Tips for using the CDB ht://Dig Search Interface


The CDB search interface is implemented with the ht://Dig package. The htsearch process actually executes the search. Look at the description of the htsearch method for a general summary of how documents are matched and ranked. The CDB search interface is configured to use the search algorithm of:

exact:1 substring:0.7 synonyms:0.5 endings:0.1

This means that exact matches of the word(s) are given the most weight, followed by matches that are substrings of the search phrase, synonyms of the search phrase, and the least weight is given to matches that represent the root of the search word(s) with a different ending.

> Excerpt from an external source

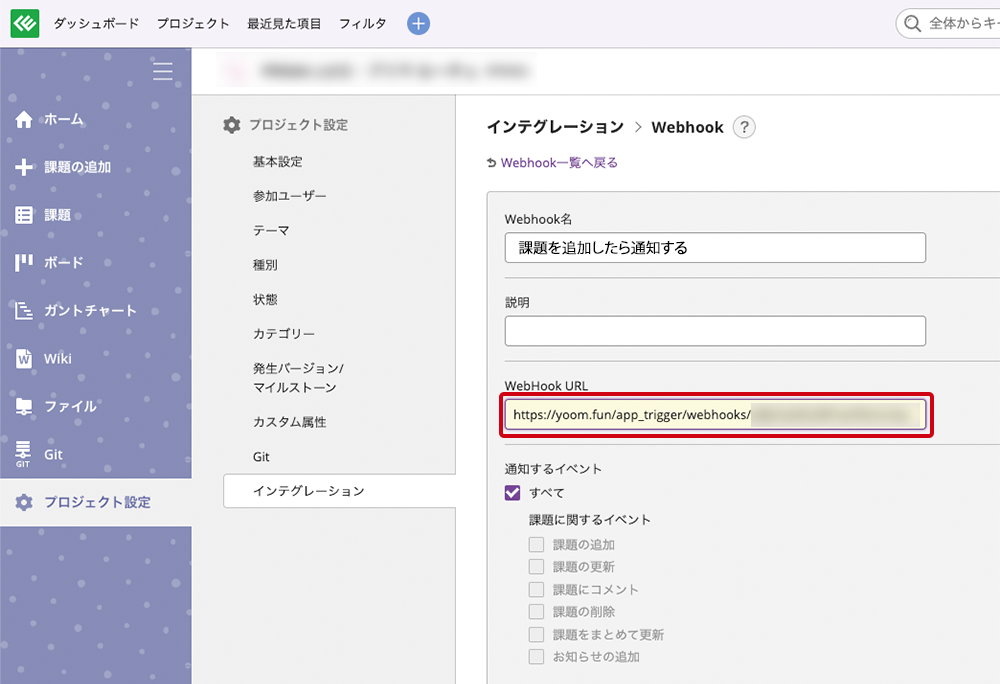The image size is (1000, 684).
Task: Open the Gantt chart in sidebar
Action: tap(88, 310)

The search matches and output can be modified using the menus and checkboxes on the search interface. These are described below.


Match
  • All: Retrieves pointers to documents that contain all of the strings entered in the search field. For example, searching on the phrase island temperature will retrieve all documents containing the word island and the word temperature, but not documents containing only the word island or only the word temperature.
  • Any: Retrieves pointers to documents that contain the any of the strings entered in the search field. For example, searching on the phrase island temperature will retrieve all documents containing the word island (even if they don't contain the word temperature), all documents containing the word temperature (even if they don't contain the word island), as well as documents containing both of the words island and temperature.
  • Boolean: Boolean searches require at least two search words/strings that are joined by a boolean qualifier (and, or, not). For example, wind not rain is acceptable, but not rain is unacceptable.
    • Not: indicates exclusion from the search.
    • And: similar to All (see above). The search results will consist of only those documents which satisfy both elements joined by the "and."
    • Or: similar to Any (see above). Only one of the elements in the ""or" phrase must be satisfied.
    • ( ): groups boolean phrases together. Statements within the innermost set of parenthesis will be satisfied first, then the next innermost, etc.
Output format
  • Long: Displays the title of each retrieved document along with a brief document content description.
  • Short: Displays only the title of the retrieved documents.
Show [ ] matches per page
Use this menu to select the number of results that you wish to see displayed on each page.
Sort

Still looking for information on...
  • searching for a specific phrase instead of individual words (i.e., specifying words in order)
  • controlling "wildcard effect" when entering something like "CDF" -- how to indicate that you don't want "NCDF"?